Rassegna Stampa

L'Unione Sarda

Il dolore degli Hemingway

Fonte: L'Unione Sarda
8 giugno 2015

Leggendo Metropolitano Il nipote del grande scrittore ospite dell'ultima giornata

John: «Il male di vivere di papà e del nonno» 

C osa ha di suo padre in sé e cosa di suo nonno?
«Credo di aver ereditato da mio padre l'umiltà, l'entusiasmo, la bontà e le grandi doti di cacciatore.
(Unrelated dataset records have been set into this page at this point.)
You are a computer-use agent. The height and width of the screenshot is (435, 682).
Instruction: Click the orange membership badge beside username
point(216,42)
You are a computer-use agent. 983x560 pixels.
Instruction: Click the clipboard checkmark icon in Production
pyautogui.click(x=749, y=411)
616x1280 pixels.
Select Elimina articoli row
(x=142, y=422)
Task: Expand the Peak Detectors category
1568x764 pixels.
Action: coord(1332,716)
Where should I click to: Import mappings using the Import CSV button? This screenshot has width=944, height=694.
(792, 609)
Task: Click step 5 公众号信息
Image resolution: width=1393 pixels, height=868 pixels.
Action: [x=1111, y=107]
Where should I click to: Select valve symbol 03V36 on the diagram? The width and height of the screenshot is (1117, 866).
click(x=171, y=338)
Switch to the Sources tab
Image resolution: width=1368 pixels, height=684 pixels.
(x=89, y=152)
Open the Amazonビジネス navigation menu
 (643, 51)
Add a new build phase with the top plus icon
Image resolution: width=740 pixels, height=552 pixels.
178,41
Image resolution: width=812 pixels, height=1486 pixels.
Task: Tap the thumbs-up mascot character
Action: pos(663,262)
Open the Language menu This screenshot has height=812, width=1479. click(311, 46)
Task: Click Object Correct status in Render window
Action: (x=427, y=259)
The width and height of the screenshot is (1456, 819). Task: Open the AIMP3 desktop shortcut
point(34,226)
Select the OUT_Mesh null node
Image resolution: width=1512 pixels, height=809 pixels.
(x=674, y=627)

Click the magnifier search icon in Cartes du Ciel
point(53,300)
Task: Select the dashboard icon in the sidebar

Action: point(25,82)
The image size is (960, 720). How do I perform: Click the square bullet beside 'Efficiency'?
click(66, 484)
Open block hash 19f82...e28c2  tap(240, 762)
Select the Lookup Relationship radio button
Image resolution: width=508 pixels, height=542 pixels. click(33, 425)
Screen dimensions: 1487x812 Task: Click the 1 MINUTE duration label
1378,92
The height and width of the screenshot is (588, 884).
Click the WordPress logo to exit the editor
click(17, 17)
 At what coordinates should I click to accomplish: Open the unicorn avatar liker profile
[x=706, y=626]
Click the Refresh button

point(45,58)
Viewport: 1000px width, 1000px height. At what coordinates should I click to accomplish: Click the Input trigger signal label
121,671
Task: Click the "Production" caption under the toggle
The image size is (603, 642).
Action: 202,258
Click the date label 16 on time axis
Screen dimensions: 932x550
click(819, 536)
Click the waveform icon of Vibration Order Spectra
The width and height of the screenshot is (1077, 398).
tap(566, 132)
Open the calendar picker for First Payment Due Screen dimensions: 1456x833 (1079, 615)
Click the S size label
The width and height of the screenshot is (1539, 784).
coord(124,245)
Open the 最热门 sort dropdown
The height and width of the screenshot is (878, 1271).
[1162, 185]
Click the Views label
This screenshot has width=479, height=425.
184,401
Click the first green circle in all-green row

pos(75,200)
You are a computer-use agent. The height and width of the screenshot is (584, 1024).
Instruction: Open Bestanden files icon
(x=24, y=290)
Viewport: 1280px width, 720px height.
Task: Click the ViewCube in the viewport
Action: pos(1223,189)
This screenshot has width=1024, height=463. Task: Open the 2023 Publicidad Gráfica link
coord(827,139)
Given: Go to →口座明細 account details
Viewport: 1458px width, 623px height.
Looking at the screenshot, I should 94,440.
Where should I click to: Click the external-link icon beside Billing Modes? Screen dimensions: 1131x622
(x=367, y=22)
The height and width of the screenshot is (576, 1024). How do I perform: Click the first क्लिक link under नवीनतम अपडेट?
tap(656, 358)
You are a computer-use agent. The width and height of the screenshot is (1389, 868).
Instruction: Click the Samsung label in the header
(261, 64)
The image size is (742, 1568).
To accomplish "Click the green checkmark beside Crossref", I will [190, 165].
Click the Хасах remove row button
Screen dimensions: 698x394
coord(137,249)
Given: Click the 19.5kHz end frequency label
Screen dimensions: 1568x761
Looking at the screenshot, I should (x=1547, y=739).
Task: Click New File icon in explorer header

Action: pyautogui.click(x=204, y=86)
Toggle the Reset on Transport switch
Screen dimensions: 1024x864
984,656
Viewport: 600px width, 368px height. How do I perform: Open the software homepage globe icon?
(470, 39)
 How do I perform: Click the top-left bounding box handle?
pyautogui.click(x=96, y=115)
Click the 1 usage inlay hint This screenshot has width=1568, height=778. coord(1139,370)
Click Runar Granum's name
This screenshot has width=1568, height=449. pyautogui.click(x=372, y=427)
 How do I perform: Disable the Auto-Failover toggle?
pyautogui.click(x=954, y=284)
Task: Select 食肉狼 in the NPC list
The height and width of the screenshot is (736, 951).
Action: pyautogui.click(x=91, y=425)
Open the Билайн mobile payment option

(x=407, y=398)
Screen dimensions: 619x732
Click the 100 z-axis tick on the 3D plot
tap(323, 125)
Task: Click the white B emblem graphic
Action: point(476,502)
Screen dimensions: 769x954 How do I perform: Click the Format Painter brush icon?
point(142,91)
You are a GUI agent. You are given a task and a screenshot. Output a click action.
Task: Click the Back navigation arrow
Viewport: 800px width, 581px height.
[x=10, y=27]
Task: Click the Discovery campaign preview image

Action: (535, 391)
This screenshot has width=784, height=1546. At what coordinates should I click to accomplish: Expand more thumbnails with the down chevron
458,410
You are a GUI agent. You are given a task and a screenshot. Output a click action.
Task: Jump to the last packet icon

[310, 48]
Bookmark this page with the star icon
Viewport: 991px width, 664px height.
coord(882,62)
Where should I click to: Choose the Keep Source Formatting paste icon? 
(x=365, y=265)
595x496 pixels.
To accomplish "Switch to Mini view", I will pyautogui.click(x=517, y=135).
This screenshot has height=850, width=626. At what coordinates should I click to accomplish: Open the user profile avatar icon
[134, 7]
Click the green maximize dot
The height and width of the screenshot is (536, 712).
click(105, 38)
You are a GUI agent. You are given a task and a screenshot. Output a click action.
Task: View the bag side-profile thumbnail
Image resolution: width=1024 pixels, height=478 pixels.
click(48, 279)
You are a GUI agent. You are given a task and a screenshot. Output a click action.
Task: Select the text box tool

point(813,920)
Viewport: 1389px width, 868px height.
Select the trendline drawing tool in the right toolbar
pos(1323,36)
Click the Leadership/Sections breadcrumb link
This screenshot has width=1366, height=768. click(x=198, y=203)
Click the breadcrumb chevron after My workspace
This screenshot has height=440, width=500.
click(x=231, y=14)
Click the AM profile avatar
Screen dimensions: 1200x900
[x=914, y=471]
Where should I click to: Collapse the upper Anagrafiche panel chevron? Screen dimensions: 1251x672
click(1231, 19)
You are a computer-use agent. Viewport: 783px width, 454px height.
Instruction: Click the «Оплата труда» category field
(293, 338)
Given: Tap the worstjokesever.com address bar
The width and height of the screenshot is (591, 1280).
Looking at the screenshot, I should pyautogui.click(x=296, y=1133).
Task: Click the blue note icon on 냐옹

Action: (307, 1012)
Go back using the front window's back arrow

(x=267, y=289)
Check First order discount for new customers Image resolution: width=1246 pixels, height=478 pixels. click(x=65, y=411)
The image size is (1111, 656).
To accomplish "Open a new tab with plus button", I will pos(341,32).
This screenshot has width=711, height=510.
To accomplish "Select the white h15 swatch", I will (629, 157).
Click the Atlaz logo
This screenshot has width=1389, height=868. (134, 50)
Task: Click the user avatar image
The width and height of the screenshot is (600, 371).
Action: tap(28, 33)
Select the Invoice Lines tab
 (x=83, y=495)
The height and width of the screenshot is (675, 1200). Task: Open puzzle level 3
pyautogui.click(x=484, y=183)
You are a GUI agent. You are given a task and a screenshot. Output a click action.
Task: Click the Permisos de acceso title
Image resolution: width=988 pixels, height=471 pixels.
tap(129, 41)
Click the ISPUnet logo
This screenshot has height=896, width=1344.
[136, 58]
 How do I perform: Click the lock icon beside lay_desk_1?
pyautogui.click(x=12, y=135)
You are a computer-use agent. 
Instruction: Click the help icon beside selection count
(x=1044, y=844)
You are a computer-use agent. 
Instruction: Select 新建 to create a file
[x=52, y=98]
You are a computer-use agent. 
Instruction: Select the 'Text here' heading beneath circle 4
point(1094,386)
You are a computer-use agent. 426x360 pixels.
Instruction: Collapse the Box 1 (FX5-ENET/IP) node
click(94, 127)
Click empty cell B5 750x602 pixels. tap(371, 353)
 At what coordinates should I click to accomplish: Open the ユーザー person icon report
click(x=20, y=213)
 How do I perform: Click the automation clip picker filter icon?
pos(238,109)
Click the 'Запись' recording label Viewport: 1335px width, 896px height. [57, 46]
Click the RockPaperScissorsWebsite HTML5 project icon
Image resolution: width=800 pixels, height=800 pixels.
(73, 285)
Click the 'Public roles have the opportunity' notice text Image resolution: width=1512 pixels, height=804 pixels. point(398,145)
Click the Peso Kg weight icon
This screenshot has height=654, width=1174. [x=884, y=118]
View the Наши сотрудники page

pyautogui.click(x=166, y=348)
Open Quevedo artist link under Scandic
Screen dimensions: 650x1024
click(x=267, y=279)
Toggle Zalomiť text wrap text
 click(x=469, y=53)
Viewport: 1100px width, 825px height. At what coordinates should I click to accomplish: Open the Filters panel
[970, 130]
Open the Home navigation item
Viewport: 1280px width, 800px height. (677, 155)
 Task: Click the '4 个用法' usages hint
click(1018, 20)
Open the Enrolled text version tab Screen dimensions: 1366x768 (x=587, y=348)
Da mio nonno spero di aver preso le capacità di scrittura, la disciplina che lo scrivere comporta, lo sguardo aperto sul mondo e l'amore per la complessità delle arti».
Per intenderci, John Patrick (Usa, 1960) al fresco domenicale dei Giardini pubblici di Cagliari, prima del suo incontro al festival Leggendo Metropolitano, sta parlando di Ernest Miller Hemingway (Premio Nobel 1954) e del figlio (quindi suo padre) Gregory. Lo fa a volte ridendo. A volte dovendo interrompere il confronto, quando l'emozione prende il sopravvento, e non per questioni di nostalgia.
La sua è una storia dura fatta di sofferenze, di un bambino cresciuto in una non famiglia. Una storia parallela fra un padre «il grande scrittore» suicidatosi nel 1961 e un figlio «Gregory che divenne Gloria», che morì in carcere. Due vite con infiniti incroci raccontati da John nel libro “Strange Tribe: A Family Memoir” tradotto in tutto il mondo ma non in Italia.
Chi era suo padre? Perché raccontare la sua storia?
«Era un medico. Soffriva di psicosi maniaco-depressiva, era bipolare. Si travestiva sin da ragazzino. All'età di 63 anni decise di cambiare sesso. Morì nel 2001 nella prigione femminile di Miami-Dade. Era stato arrestato cinque giorni prima durante una sua crisi. Nella notte di detenzione fu colpito da un infarto. Nessuno se ne accorse. Raccontarlo è un atto di giustizia. Narrarlo significa riabilitarlo e far conoscere la sua sofferenza».
Lei ha detto: “Per capire mio padre dovevo capire mio nonno”.
«Dovevo partire dalla radice per scoprire ciò che li accomunava, tante passioni, la caccia, la pesca. E purtroppo la malattia, la depressione. Ma anche ciò che li divideva».
È stato un lavoro duro andare a fondo sui fatti di famiglia?
«Sì, molto. Indagare su di loro mi ha portato ad aver paura di indagare su di me. Mi sono chiesto: Sarò anche io così? Questa linea di debolezza mentale, che li ha colpiti, è in me? Anche mia mamma Alice Thomas soffriva di schizofrenia. Dunque, i timori erano tanti».
Cosa ha scoperto di suo nonno che noi non abbiamo capito e che lo legava al figlio.
«Ernest, per tutti il re del macismo , si interrogava sui temi delicati della sessualità. Su cosa è un uomo. Dove finisce la mascolinità e dove inizia la femminilità. Aveva questa sensibilità. Emerge dai suoi scritti. Per voi italiani mi piace ricordare il racconto “Una semplice domanda”, ambientato negli anni della prima guerra mondiale in Alto Adige dove il soldato Pinin scansa le avance di un maggiore gay. Nel racconto breve “The sea change”, ambientato in un bar di Parigi nel 1930, descrive un uomo che osserva una coppia omosessuale dopo che la sua compagna è andata via con la sua amante. Nel manoscritto, non nell'edizione pubblicata, Ernest si domanda se, in fondo, tutti noi, uomini, siamo così: pronti all'amore per una persona del nostro stesso sesso. Questa frase nel manoscritto fu barrata e mai arrivò al pubblico».
Perché il suo libro non è stato tradotto in Italia?
«Non lo so. Ma non dispero. Non fu facile neppure pubblicarlo negli States. Anche lì ho avuto molti rifiuti, il fatto che mi chiamassi Hemingway di certo non poteva bastare, dovevo dimostrare di avere una buona storia e di saperla raccontare».